Editorial
Runaway cooperatives
The law should focus on making cooperatives membership-driven and geographically limitedNepal’s cooperative sector has been in a mess for several years now. Promoters of cooperatives have embezzled billions of rupees, leaving small depositors in the lurch and depriving them of their hard-earned money. According to the High Level Commission to Probe Irregularities in Cooperatives, depositors have lost over Rs 11 billion; half of it was embezzled by one cooperative alone, Oriental Cooperative. Years of little or no regulation have led to the mushrooming of cooperatives, totalling over 32,000 as of fiscal year 2071-72. The near-absence of oversight has also allowed cooperatives to get sidetracked from their very principle: membership-based, catering to economic empowerment of a particular community and limited to a certain geography.
As a result, many of the cooperatives today act much like banks, minus the regulation. According to the Department of Cooperatives, the total deposit of cooperatives in the fiscal year 2071-72 totalled over Rs200 billion, which is 11 percent of the combined deposits of banks and financial institutions.
There have been several attempts to rein in the runaway cooperatives by introducing stringent laws, but like many other regulations, interest groups often got involved in drafting these laws. Many of the central level members of most political parties are involved as promoters of several cooperatives. They have stifled meaningful debate or the process to enact purposeful laws to regulate the sector.
The latest draft of the new Cooperative Bill floating around promises a strict penalty for those involved in misappropriating depositors’ money. A 10-year jail term has been proposed for the embezzlers.

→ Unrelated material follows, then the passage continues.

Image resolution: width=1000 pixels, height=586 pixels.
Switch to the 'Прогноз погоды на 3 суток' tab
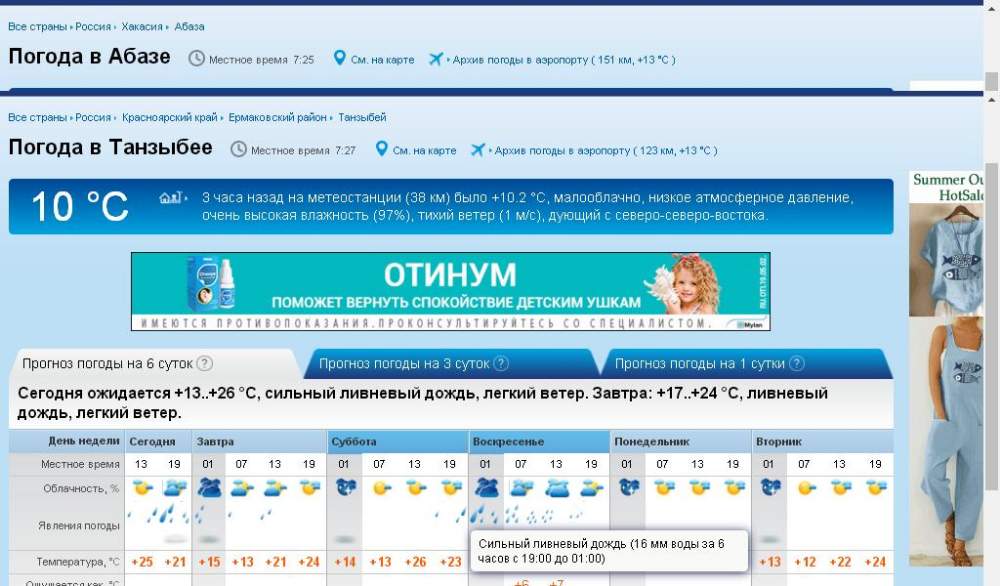pyautogui.click(x=405, y=364)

While the resolve of the Ministry of Cooperative and Poverty to address the malaise, as expressed in the draft law, is commendable, it will only see the light of day if political leaders do not meddle in it. So it would be too early to celebrate it at this stage. Whatever law Parliament passes at the end of the day needs to address some basic concerns.

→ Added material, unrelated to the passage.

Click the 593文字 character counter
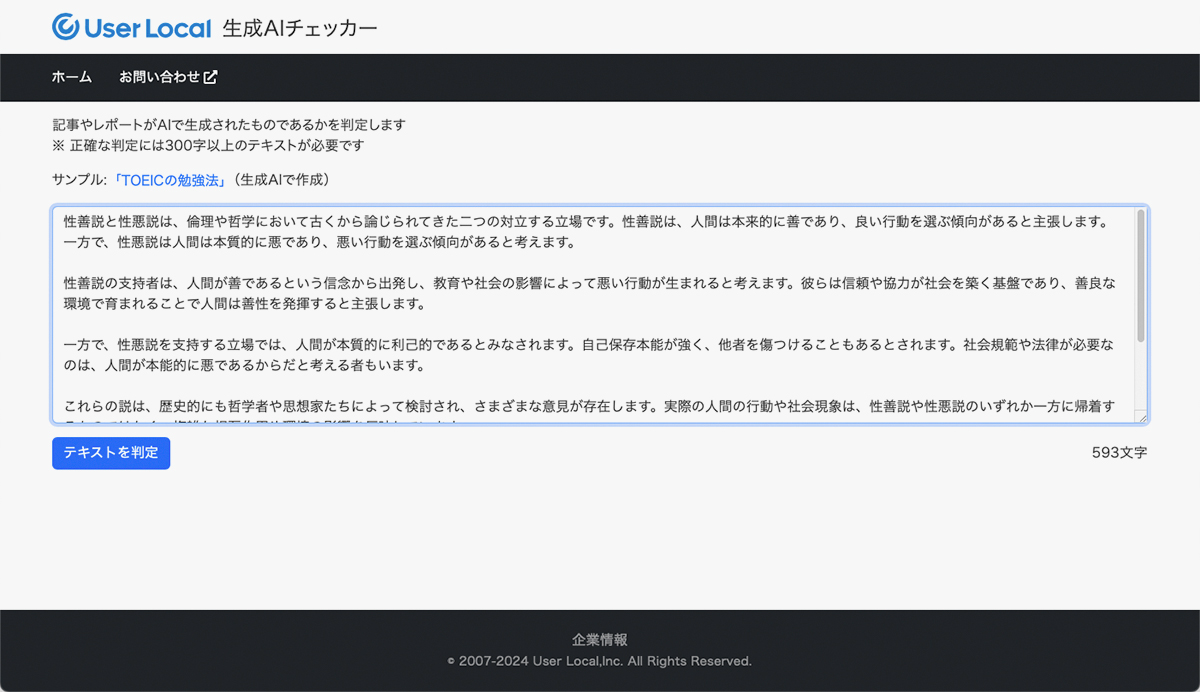 coord(1119,453)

First, the new law needs to restore cooperatives as a membership-driven institution. Big cooperatives have used membership as a ruse to attract deposits from everyone. Second, cooperatives should cater to a particular community in order to support economic empowerment. Third, they need to have a geographic restriction. Some have suggested that cooperatives need to be limited to one district at most; this is for experts to work out. Fourth, there should a provision for a strong regulatory body that has the power to recover embezzled or lost amount by seizing personal properties of the embezzlers. And finally, the new law needs to offer big cooperatives a one-time opportunity to convert into a bank to avoid another crisis.